■ Prompt: Your task is to output the data exactly as it stands.

■ Provided data:
* * *

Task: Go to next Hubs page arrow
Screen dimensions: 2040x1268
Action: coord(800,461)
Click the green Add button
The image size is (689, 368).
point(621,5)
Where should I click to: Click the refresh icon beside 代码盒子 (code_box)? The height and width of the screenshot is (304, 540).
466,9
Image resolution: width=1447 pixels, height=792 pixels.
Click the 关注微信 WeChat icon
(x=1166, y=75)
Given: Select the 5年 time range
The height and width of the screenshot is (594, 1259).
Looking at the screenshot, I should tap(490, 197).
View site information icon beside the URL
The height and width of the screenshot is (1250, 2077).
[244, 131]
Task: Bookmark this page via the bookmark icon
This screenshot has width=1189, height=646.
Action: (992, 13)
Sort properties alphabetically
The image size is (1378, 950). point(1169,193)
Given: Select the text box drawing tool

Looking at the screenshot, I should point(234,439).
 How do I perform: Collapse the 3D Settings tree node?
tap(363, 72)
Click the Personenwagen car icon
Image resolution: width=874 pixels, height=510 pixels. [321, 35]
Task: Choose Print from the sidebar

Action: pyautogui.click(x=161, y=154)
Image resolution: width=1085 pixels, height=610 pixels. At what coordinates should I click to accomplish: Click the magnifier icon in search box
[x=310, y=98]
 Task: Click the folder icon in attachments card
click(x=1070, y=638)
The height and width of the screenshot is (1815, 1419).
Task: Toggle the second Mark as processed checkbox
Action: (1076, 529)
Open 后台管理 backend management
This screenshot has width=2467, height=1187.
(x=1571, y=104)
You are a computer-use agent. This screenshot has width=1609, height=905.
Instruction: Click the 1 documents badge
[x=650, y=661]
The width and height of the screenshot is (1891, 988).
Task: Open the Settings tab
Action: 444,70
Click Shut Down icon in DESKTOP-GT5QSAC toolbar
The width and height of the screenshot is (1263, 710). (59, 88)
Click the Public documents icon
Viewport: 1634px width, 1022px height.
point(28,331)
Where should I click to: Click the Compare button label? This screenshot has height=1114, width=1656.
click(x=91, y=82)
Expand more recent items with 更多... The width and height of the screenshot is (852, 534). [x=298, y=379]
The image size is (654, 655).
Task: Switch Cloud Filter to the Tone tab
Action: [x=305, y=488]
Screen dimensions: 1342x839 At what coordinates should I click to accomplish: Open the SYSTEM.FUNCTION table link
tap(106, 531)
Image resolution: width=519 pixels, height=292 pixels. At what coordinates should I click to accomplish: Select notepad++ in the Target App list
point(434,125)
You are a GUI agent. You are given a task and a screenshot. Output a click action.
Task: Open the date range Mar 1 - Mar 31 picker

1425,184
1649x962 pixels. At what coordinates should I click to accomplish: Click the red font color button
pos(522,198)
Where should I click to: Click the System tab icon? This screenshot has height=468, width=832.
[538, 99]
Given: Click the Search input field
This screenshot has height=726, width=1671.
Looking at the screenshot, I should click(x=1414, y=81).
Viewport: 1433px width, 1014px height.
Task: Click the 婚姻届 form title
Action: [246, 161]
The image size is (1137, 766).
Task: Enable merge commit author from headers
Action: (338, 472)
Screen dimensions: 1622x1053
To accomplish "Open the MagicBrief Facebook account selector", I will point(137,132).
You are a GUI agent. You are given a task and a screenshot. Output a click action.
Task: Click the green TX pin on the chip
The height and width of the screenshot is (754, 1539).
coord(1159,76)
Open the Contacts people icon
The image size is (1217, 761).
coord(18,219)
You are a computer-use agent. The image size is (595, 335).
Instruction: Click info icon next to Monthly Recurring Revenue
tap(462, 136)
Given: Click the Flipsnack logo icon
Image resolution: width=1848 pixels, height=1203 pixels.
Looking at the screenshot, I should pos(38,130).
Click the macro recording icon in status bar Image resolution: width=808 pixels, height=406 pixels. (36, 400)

* * *

■ Solution to the problem:
Task: Go to next Hubs page arrow
Screen dimensions: 2040x1268
Action: coord(800,461)
Click the green Add button
The image size is (689, 368).
point(621,5)
Where should I click to: Click the refresh icon beside 代码盒子 (code_box)? The height and width of the screenshot is (304, 540).
466,9
Image resolution: width=1447 pixels, height=792 pixels.
Click the 关注微信 WeChat icon
(x=1166, y=75)
Given: Select the 5年 time range
The height and width of the screenshot is (594, 1259).
Looking at the screenshot, I should tap(490, 197).
View site information icon beside the URL
The height and width of the screenshot is (1250, 2077).
[244, 131]
Task: Bookmark this page via the bookmark icon
This screenshot has width=1189, height=646.
Action: (992, 13)
Sort properties alphabetically
The image size is (1378, 950). point(1169,193)
Given: Select the text box drawing tool

Looking at the screenshot, I should point(234,439).
 How do I perform: Collapse the 3D Settings tree node?
tap(363, 72)
Click the Personenwagen car icon
Image resolution: width=874 pixels, height=510 pixels. [321, 35]
Task: Choose Print from the sidebar

Action: pyautogui.click(x=161, y=154)
Image resolution: width=1085 pixels, height=610 pixels. At what coordinates should I click to accomplish: Click the magnifier icon in search box
[x=310, y=98]
 Task: Click the folder icon in attachments card
click(x=1070, y=638)
The height and width of the screenshot is (1815, 1419).
Task: Toggle the second Mark as processed checkbox
Action: (1076, 529)
Open 后台管理 backend management
This screenshot has width=2467, height=1187.
(x=1571, y=104)
You are a computer-use agent. This screenshot has width=1609, height=905.
Instruction: Click the 1 documents badge
[x=650, y=661]
The width and height of the screenshot is (1891, 988).
Task: Open the Settings tab
Action: 444,70
Click Shut Down icon in DESKTOP-GT5QSAC toolbar
The width and height of the screenshot is (1263, 710). (59, 88)
Click the Public documents icon
Viewport: 1634px width, 1022px height.
point(28,331)
Where should I click to: Click the Compare button label? This screenshot has height=1114, width=1656.
click(x=91, y=82)
Expand more recent items with 更多... The width and height of the screenshot is (852, 534). [x=298, y=379]
The image size is (654, 655).
Task: Switch Cloud Filter to the Tone tab
Action: [x=305, y=488]
Screen dimensions: 1342x839 At what coordinates should I click to accomplish: Open the SYSTEM.FUNCTION table link
tap(106, 531)
Image resolution: width=519 pixels, height=292 pixels. At what coordinates should I click to accomplish: Select notepad++ in the Target App list
point(434,125)
You are a GUI agent. You are given a task and a screenshot. Output a click action.
Task: Open the date range Mar 1 - Mar 31 picker

1425,184
1649x962 pixels. At what coordinates should I click to accomplish: Click the red font color button
pos(522,198)
Where should I click to: Click the System tab icon? This screenshot has height=468, width=832.
[538, 99]
Given: Click the Search input field
This screenshot has height=726, width=1671.
Looking at the screenshot, I should click(x=1414, y=81).
Viewport: 1433px width, 1014px height.
Task: Click the 婚姻届 form title
Action: [246, 161]
The image size is (1137, 766).
Task: Enable merge commit author from headers
Action: (338, 472)
Screen dimensions: 1622x1053
To accomplish "Open the MagicBrief Facebook account selector", I will point(137,132).
You are a GUI agent. You are given a task and a screenshot. Output a click action.
Task: Click the green TX pin on the chip
The height and width of the screenshot is (754, 1539).
coord(1159,76)
Open the Contacts people icon
The image size is (1217, 761).
coord(18,219)
You are a computer-use agent. The image size is (595, 335).
Instruction: Click info icon next to Monthly Recurring Revenue
tap(462, 136)
Given: Click the Flipsnack logo icon
Image resolution: width=1848 pixels, height=1203 pixels.
Looking at the screenshot, I should pos(38,130).
Click the macro recording icon in status bar Image resolution: width=808 pixels, height=406 pixels. (36, 400)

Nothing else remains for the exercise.